Hablemos de su último libro, sobre la vida de Eva Perón. ¿Usted era peronista en aquella época?
No, durante el primer gobierno de Perón yo estudié en el Colegio Nacional Buenos Aires, donde hablar de Perón y Evita era mencionar a dos monstruos. Después del ’55 me alejé de esa posición poco a poco, y desarrollé una gran simpatía por el peronismo y sobre todo por la figura de Evita. Cuando murió Evita (y eso lo escribo en mi libro) yo ni siquiera fui a su entierro, a esas largas colas de gente sufriente. Sin embargo, con el tiempo, empecé a sentir una gran admiración por ella, por la aventura de ese personaje, que es transpolítico, casi como un héroe.
Según tengo entendido no ha sido un libro fácil.

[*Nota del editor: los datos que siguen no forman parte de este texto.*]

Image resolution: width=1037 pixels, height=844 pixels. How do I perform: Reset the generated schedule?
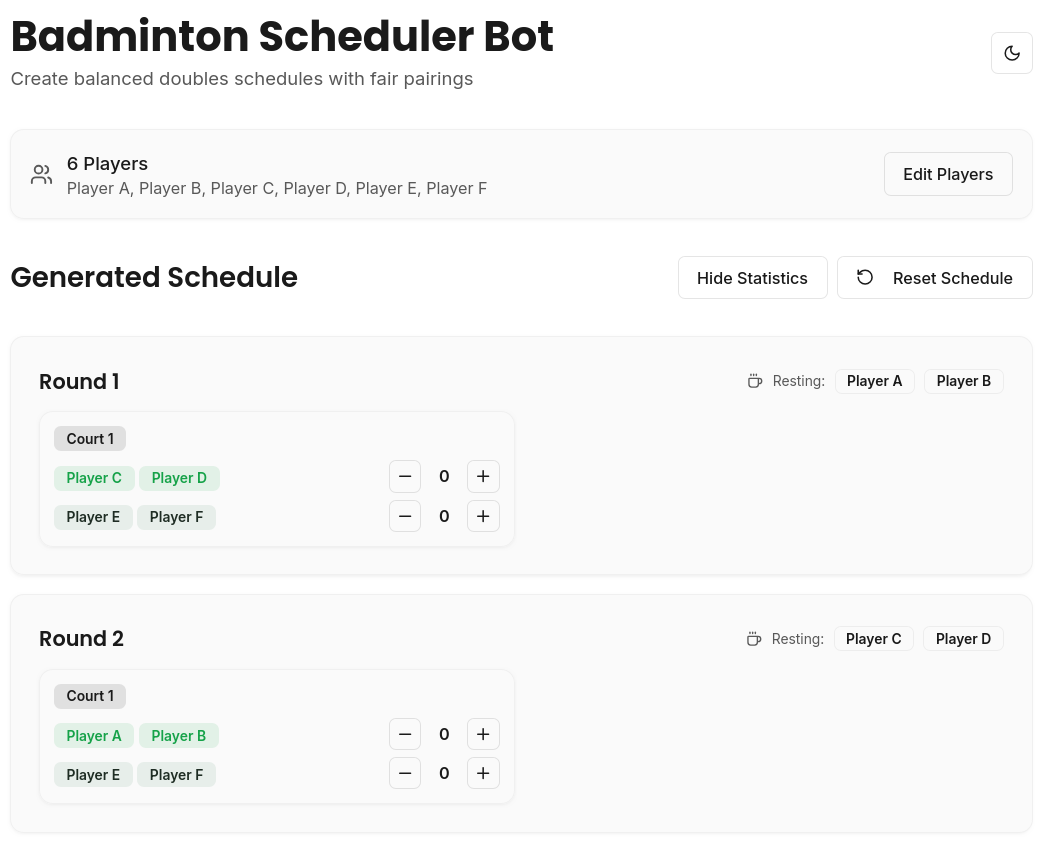coord(934,278)
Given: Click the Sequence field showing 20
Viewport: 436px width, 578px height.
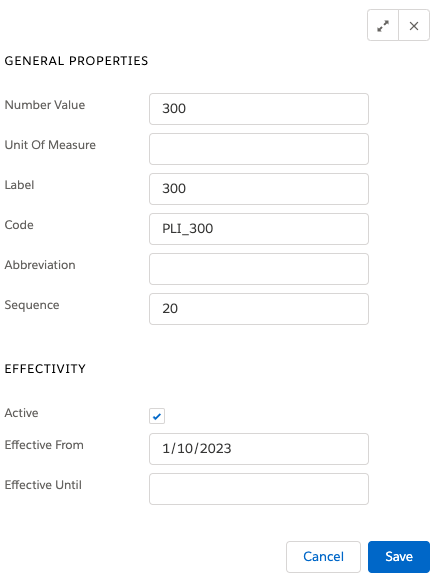Looking at the screenshot, I should 259,309.
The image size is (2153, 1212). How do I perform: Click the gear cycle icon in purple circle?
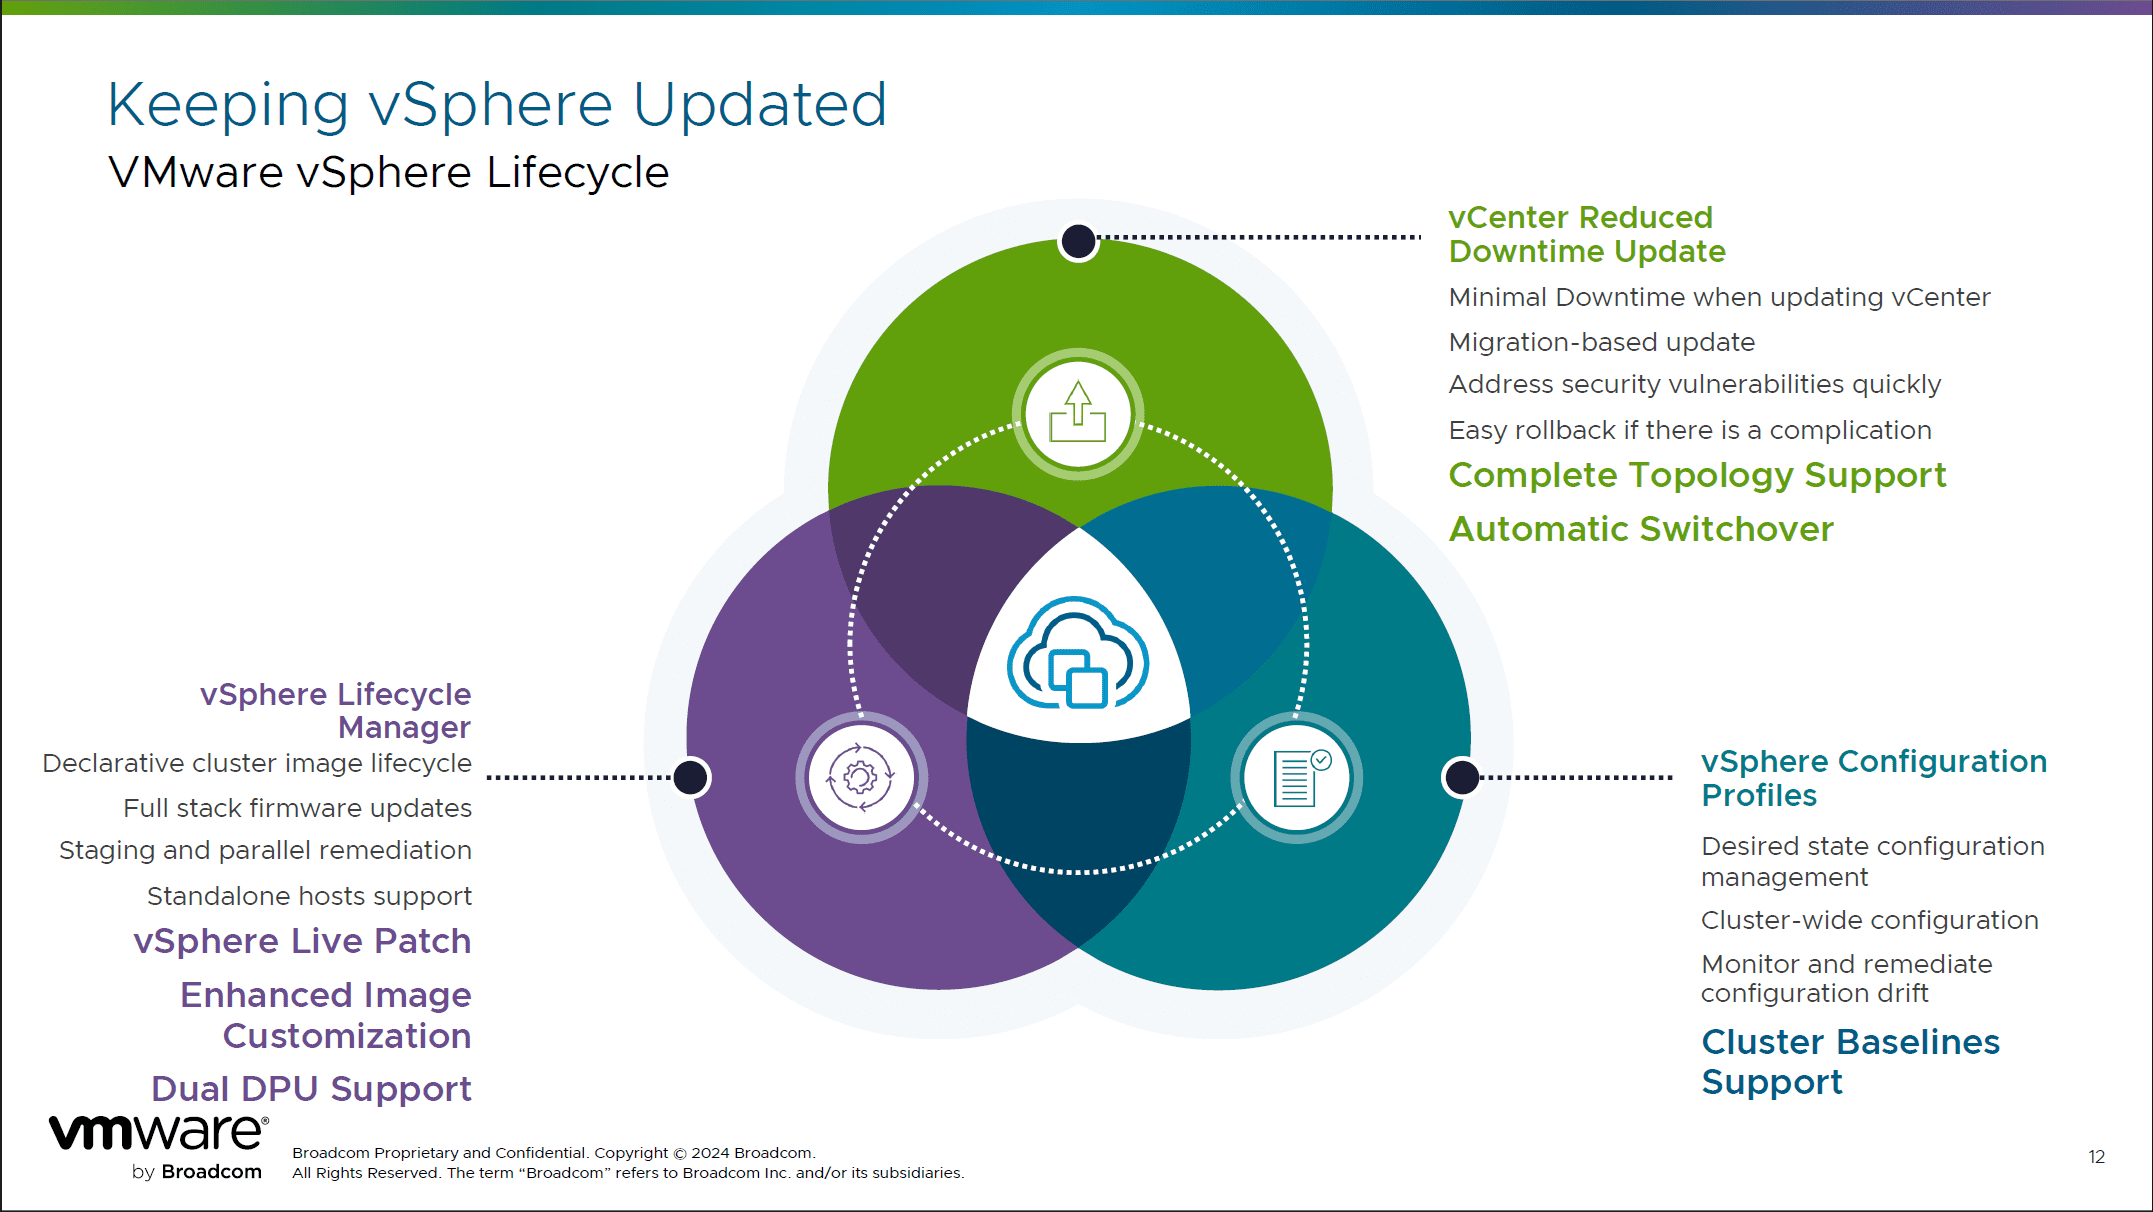860,777
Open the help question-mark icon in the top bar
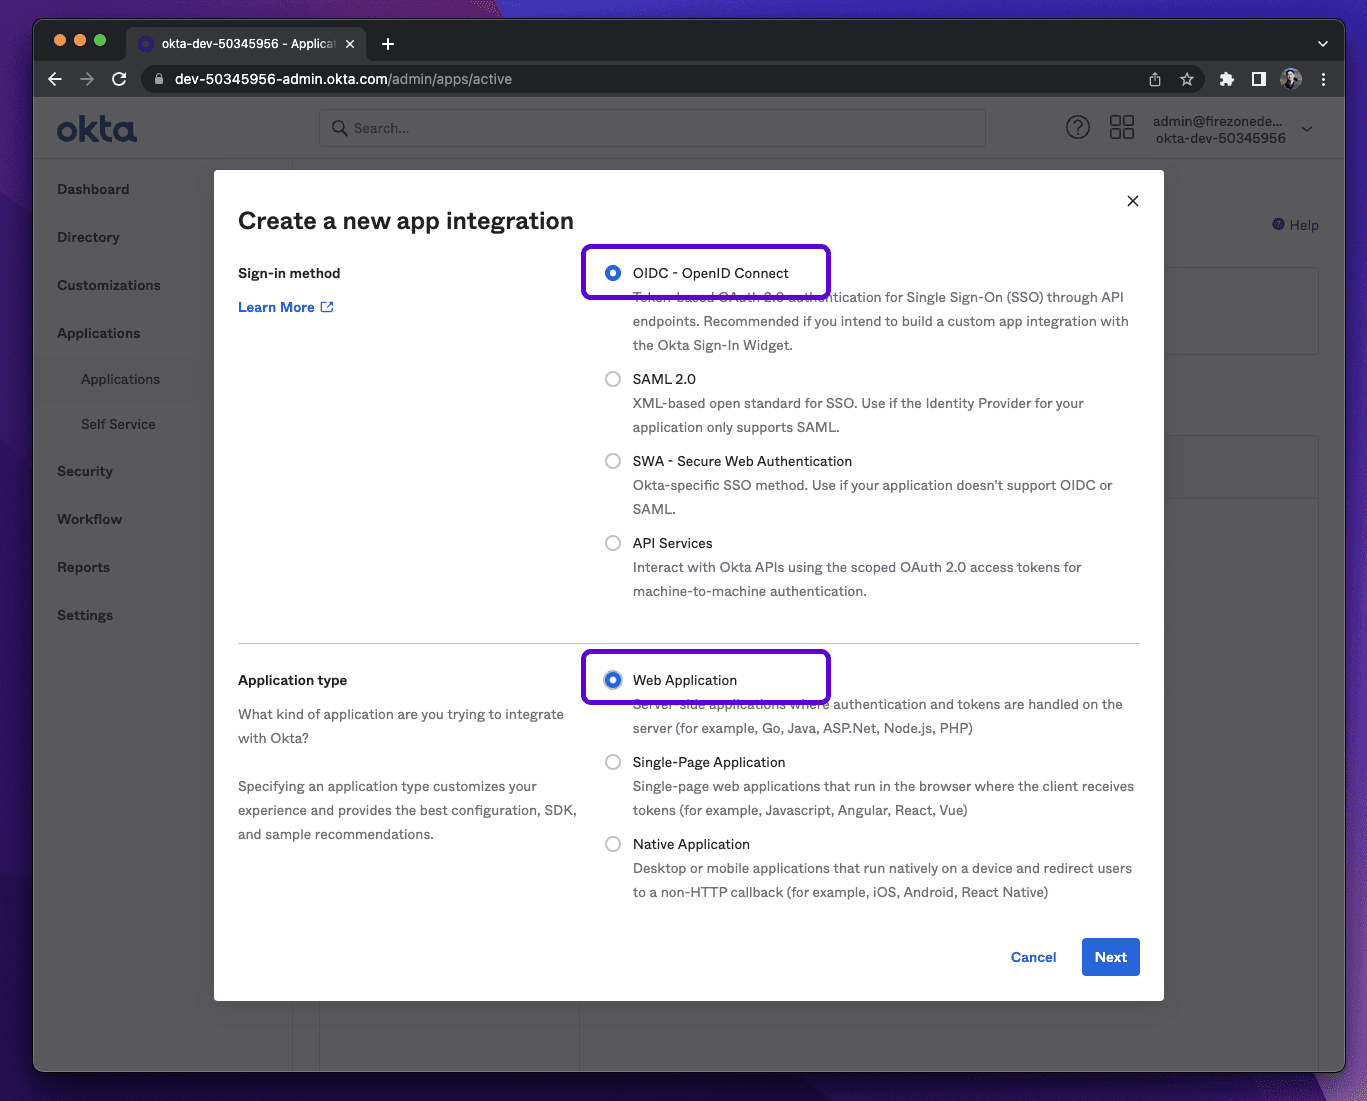Image resolution: width=1367 pixels, height=1101 pixels. 1077,127
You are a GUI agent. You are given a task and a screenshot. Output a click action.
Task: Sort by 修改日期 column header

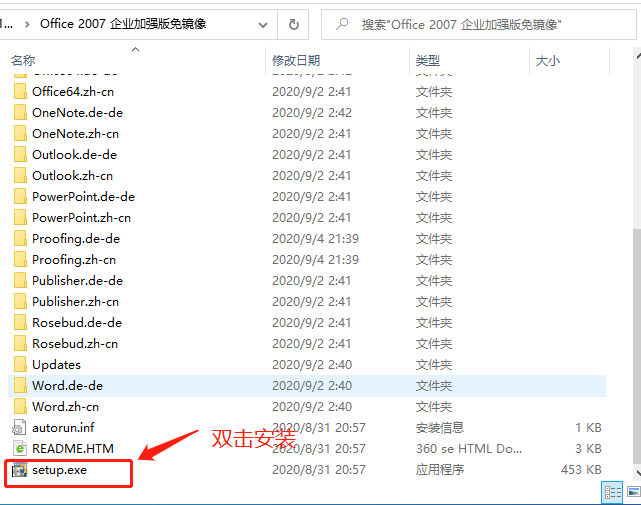(x=296, y=61)
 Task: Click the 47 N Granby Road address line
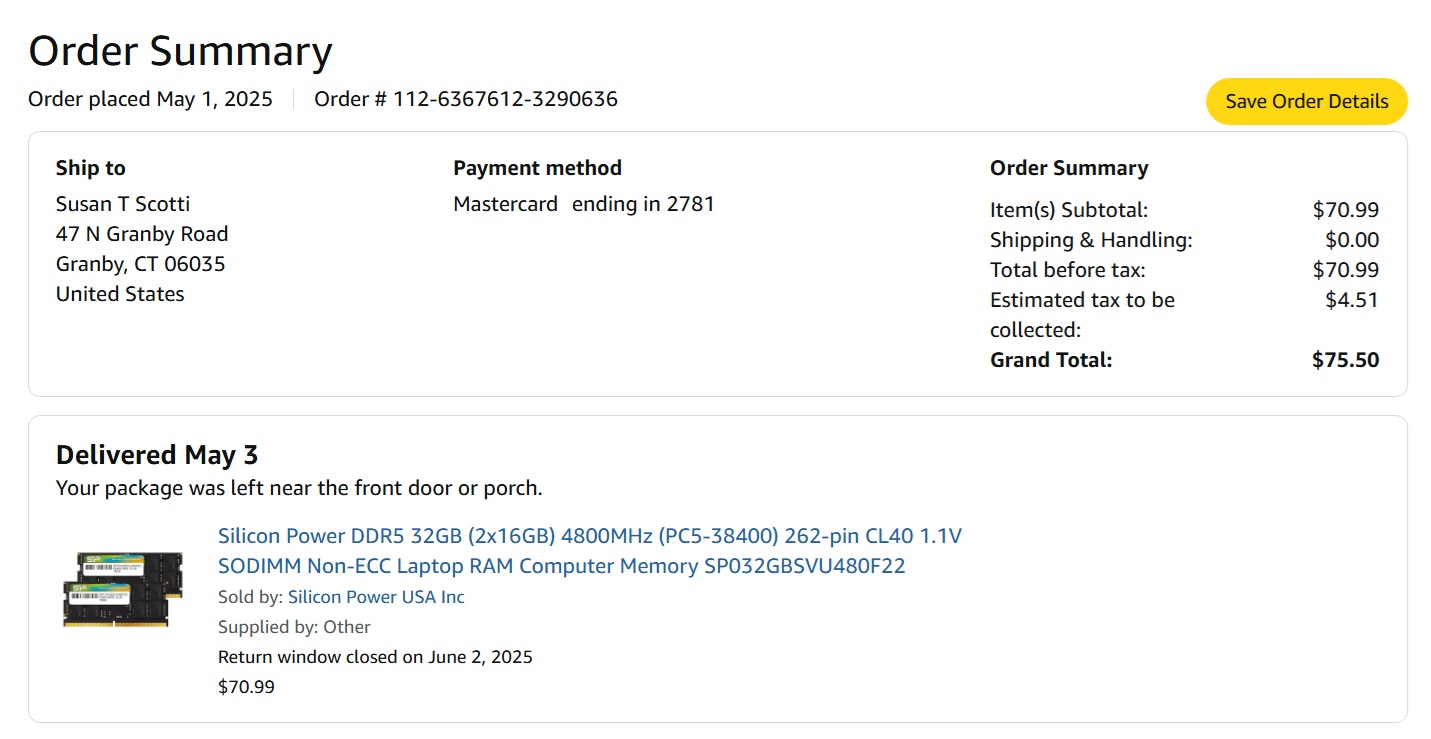pos(142,234)
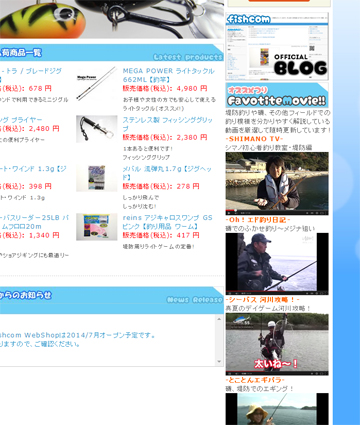The image size is (360, 425).
Task: Play the Oh! Ef fishing diary video
Action: (x=277, y=264)
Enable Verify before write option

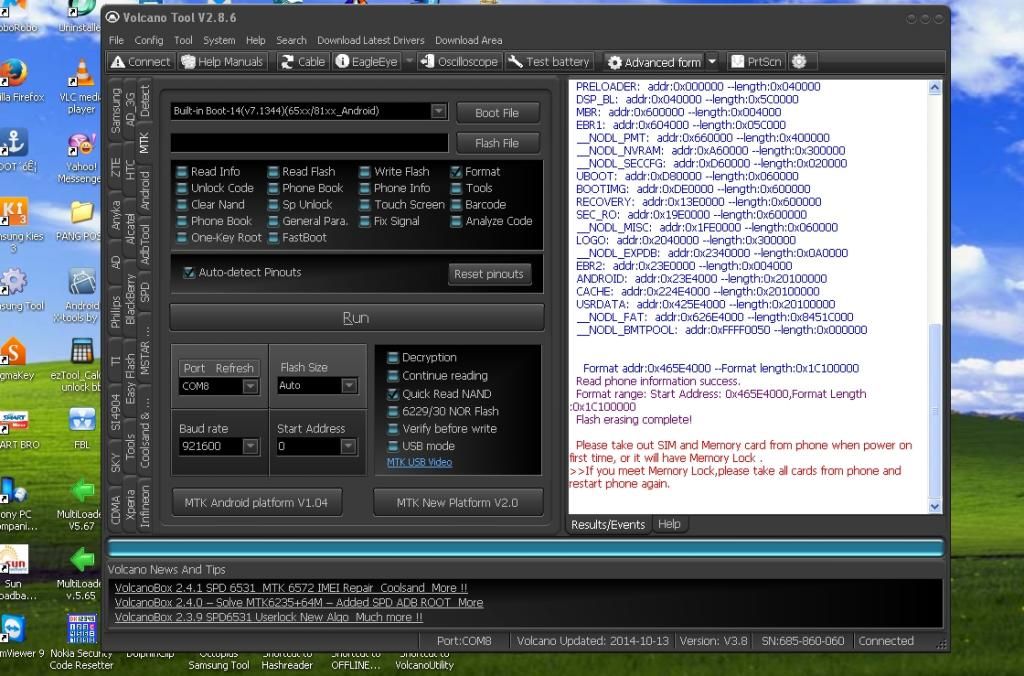pos(393,429)
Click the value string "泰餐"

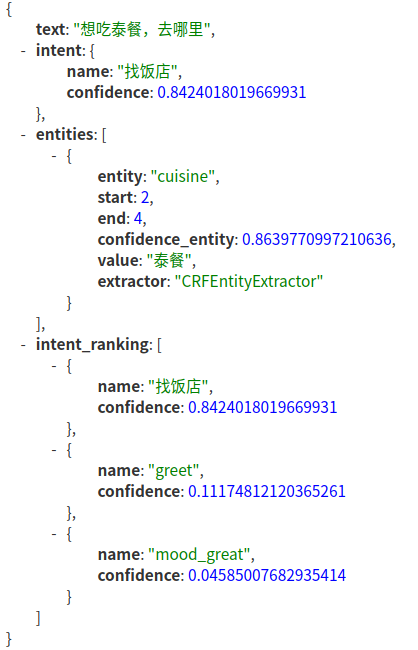[169, 261]
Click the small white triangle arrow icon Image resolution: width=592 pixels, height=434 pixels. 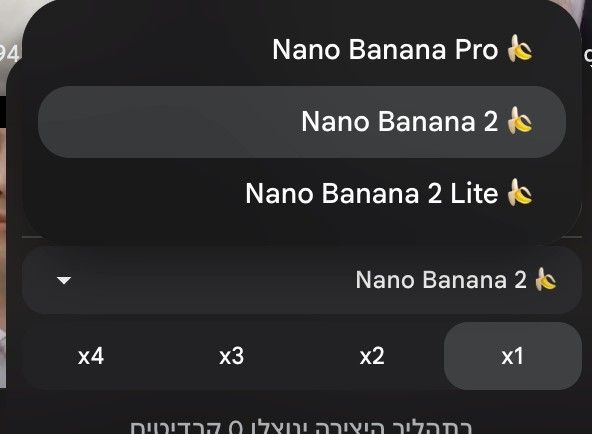click(x=63, y=280)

Es un libro de años. Durante mucho tiempo he ido recibiendo información de gente que la conocía, tanto en el ambiente artístico, como en círculos diplomáticos. Luego, en España, recogí muchos testimonios. Me fui dando cuenta que, como el «Che» Guevara, Evita es una figura mundial. Hay un detalle significativo: es la vida de una mujer en un medio hostil, machista por excelencia. Además hay un extraño secreto en su vida que se sublima a una especie de pasión de santidad final: Evita se muere trabajando 20 horas por día. No podía separarse más de la acción de estar con la gente que quería.
¿Cómo explica esa pasión y lealtad sin límites que Evita sentía por Perón?
Lo quería. El era el gran revelador de su vida. Evita había conocido a muchos hombres, pero eran, en su mayoría, fantoches. La habían usado, o ella los usaba. Había una burla final del hombre en Evita, que yo he tratado de rescatar en el libro. La burla y la impaciencia ante la torpeza del hombre, la torpeza sexual y política, la prepotencia. Cuando lo conoce a Perón, ella se da cuenta que está ante una gran figura, y llega a confesarle a Silvana Rot, que Perón era como un Sol, «alguien que nunca creía que se iba a cruzar en mi firmamento». Ambos se fueron transformando en el interlocutor del otro, crecían juntos. Perón fue el único político al que respetó Evita.